When we feel in danger, we simplify. We tend to pay more attention to information that is recent or more readily available. The newly reported risk of a tragic yet rare side effect potentially related to vaccination all too often obscures the greater risks, both long- and short-term, of the ravages of the COVID-19 pandemic. Once we fixate on what is new and potentially dangerous, it tends to remain on our mental radar screen, regardless of data to the contrary. Moreover, individuals can all too easily avoid potential risks of vaccination by not being vaccinated, whereas even with masks and other precautions, we feel far greater helplessness relative to avoiding the risks of COVID-19. To avoid feeling helpless, it is easier and thus all too convenient to focus on easily avoidable yet low vaccination risks than on the far less easily avoidable yet high COVID-19 risks. In addition, we tend to feel greater shame when we do something that turns out badly than when we do not do something and it turns out badly. Thus, deaths due to inaction (not getting vaccinated) seem less frightening than deaths due to action (getting vaccinated).

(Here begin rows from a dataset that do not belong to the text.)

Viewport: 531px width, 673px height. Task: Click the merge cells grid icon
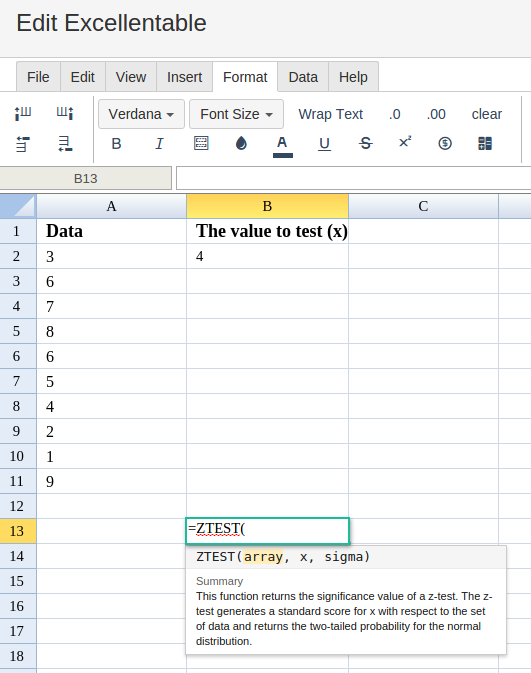coord(485,143)
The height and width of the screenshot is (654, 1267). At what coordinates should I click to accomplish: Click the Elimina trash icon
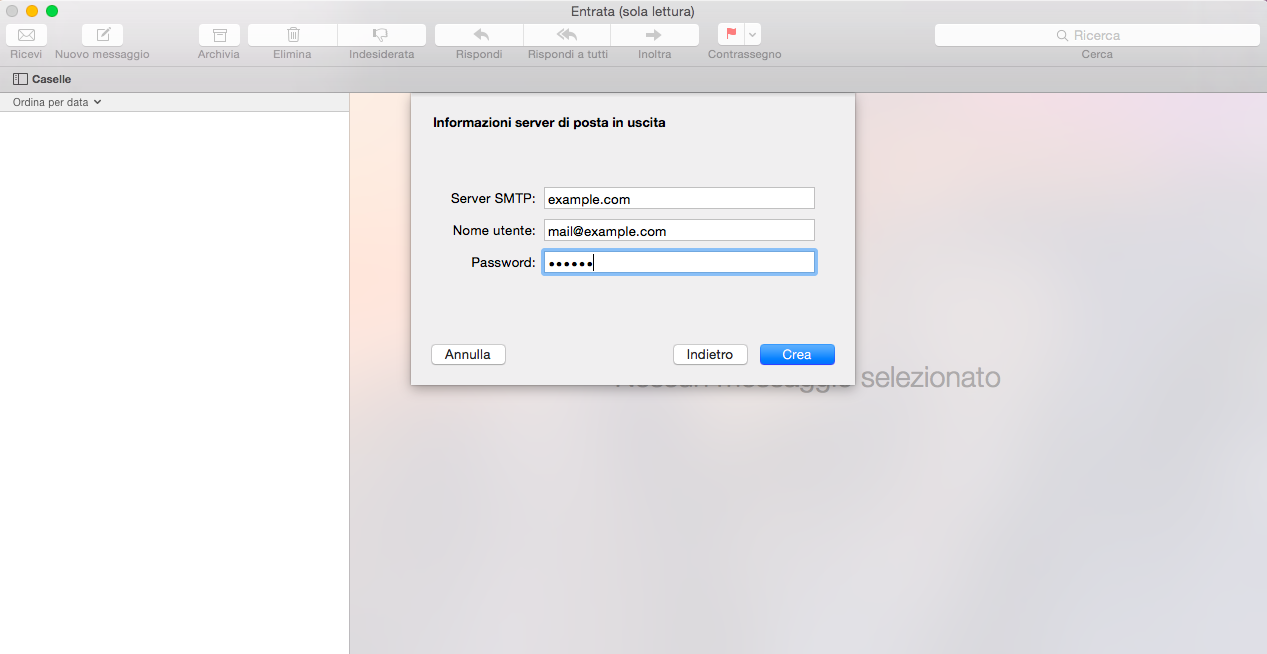pos(292,35)
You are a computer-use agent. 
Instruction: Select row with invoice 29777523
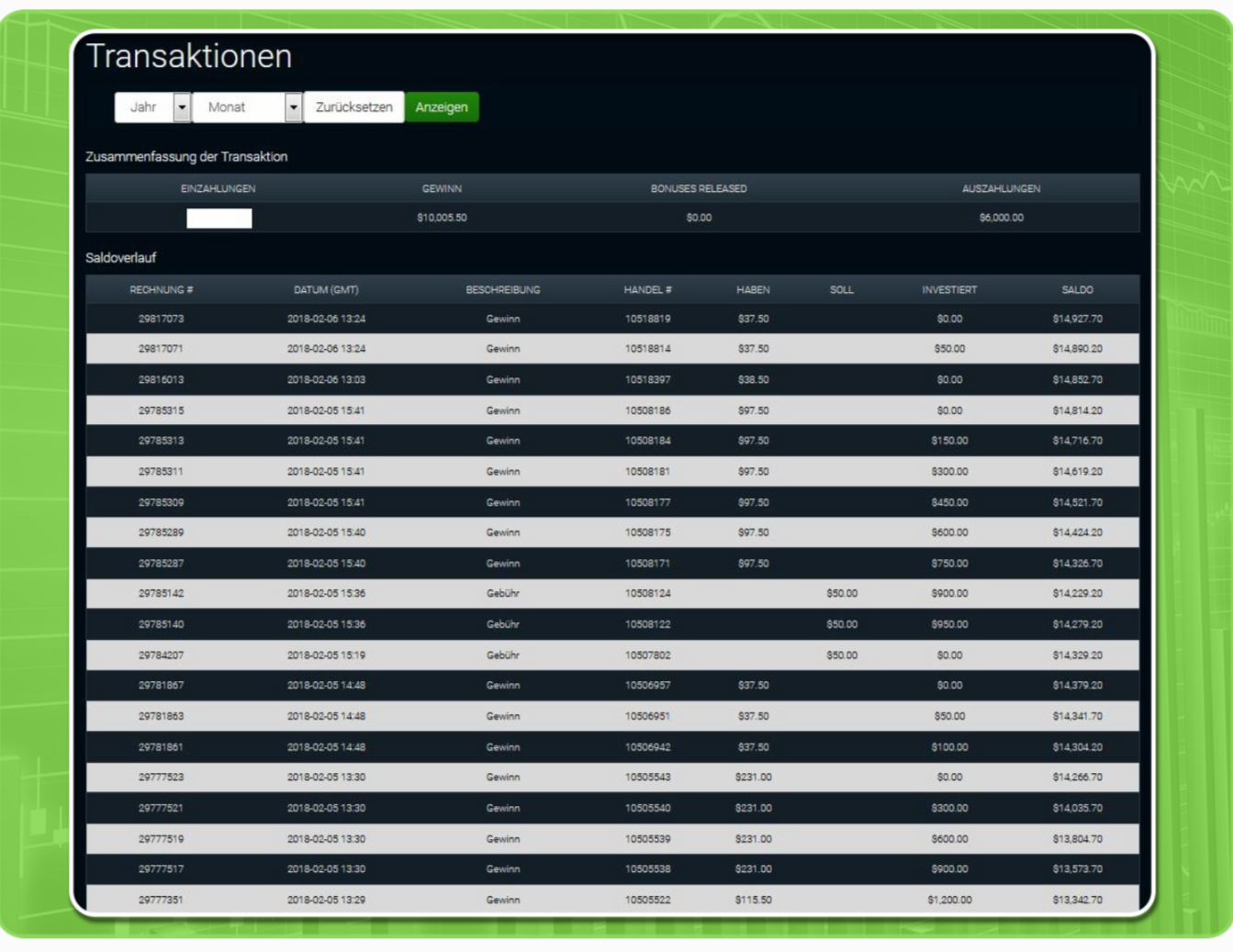(162, 778)
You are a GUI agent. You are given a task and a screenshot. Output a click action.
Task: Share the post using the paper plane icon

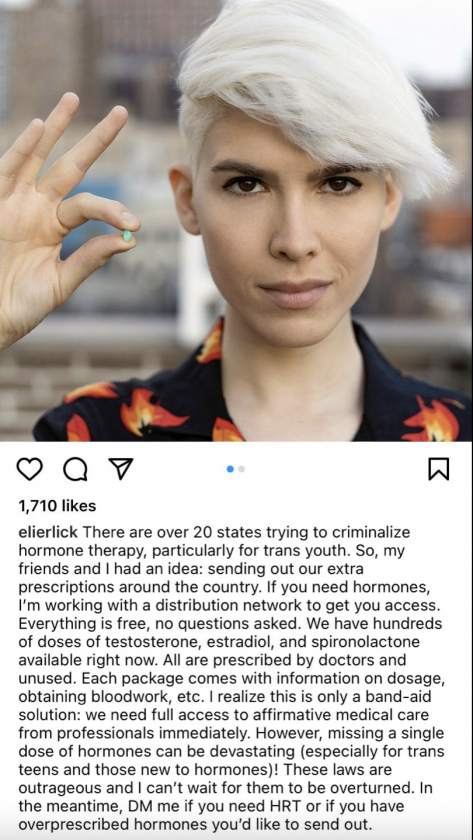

Especially in the midst of fear and tragedy, we want to avoid helplessness at any cost, which makes us susceptible to wishful thinking and fantasies of omnipotence and the perfection of 20-20 hindsight. That susceptibility is compounded by internet transmission of misinformation and fear-mongering. It is no news that bad news beats good news in the marketplace of attention. Moreover, misleading reductionism typically carries the day (the curse of the sound bite). Now, on the small screens of mobile phones, we too often read the screaming headlines without getting to potentially reassuring qualifiers in the body of an article. Asking avoidant patients what information they have, where they get their information, and what it means to them is vital. In the same vein, asking about any individual or family history of adverse interactions with medications or the medical system may be helpful.

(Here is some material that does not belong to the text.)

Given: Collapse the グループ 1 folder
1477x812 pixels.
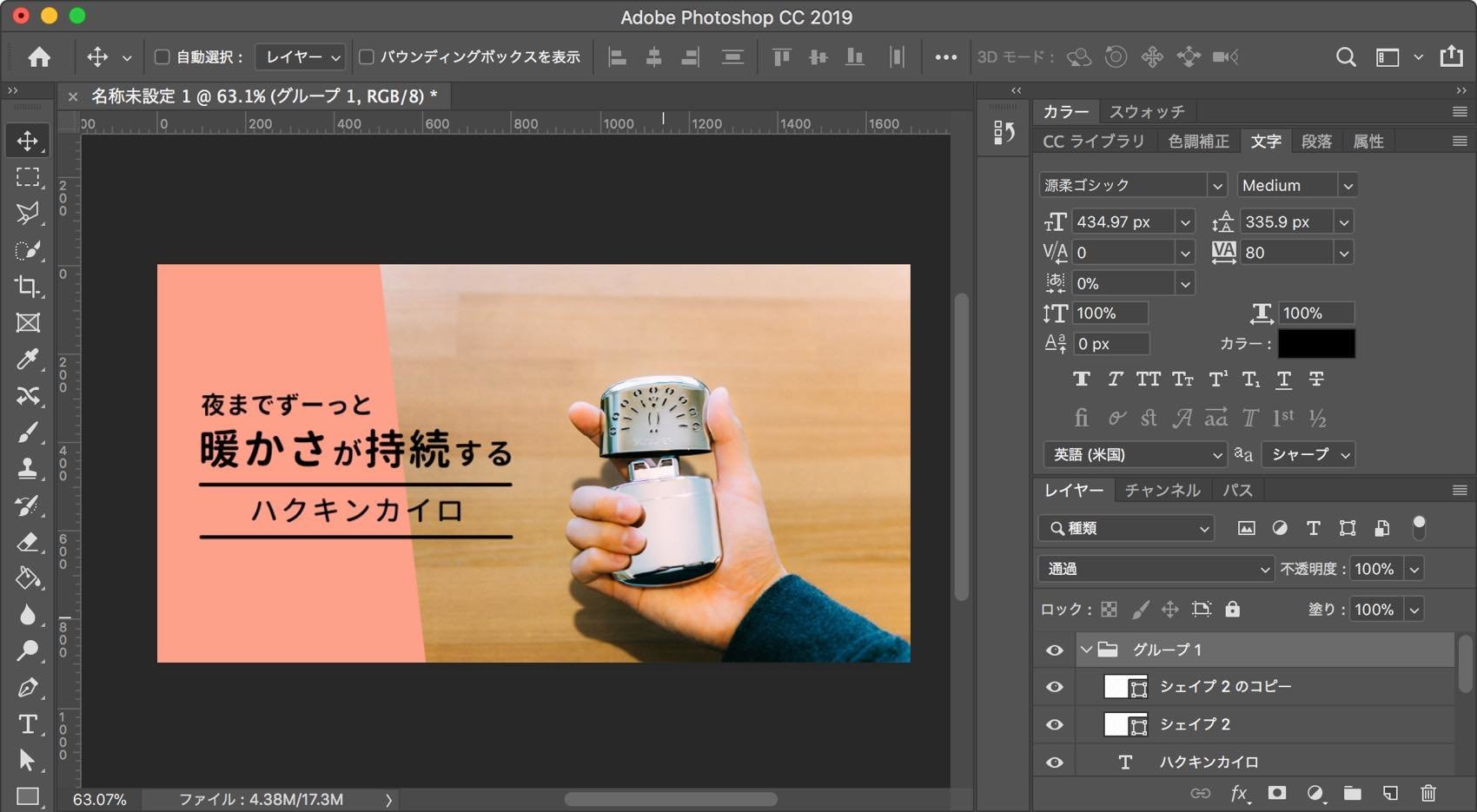Looking at the screenshot, I should [1086, 650].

To be effective, public education about risk assessment must recognize this emotional component of our mental functioning. For the informed consent process of vaccination to be meaningful and effective, it helps to recognize the way fear in the midst of a pandemic intoxicates sober cognition with perfectionism and magical thinking. Therefore, when we communicate about newly emergent questions as to vaccination-related side effects, it will also help to keep in mind that our own public and social media communication may have side effects far greater than the vaccine side effects we seek to reduce.

This article was originally published by sister publication Psychiatric Times.

References

1. Oliver SE, Wallace M, See I, et al. Use of the Janssen (Johnson & Johnson) COVID-19 vaccine: updated interim recommendations from the Advisory Committee on Immunization Practices - United States, December 2021. MMWR Morb Mortal Wkly Rep. 2022;71(3):90-95.

2. Bursztajn HJ, Feinbloom RI, Hamm RM, Brodsky A. Medical Choices, Medical Chances: How Patients, Families, and Physicians Can Cope With Uncertainty. Routledge; 1990.

3. Coronavirus in the U.S.: Latest map and case count. New York Times. Accessed March 4, 2022.

4. Hoyert DL. Maternal mortality rates in the United States, 2020. NCHS Health E-Stats. 2022. Accessed March 4, 2022.

5. Vellozzi C, Iqbal S, Broder K. Guillain-Barre syndrome, influenza, and influenza vaccination: the epidemiologic evidence.Clin Infect Dis. 2014;58(8):1149-1155.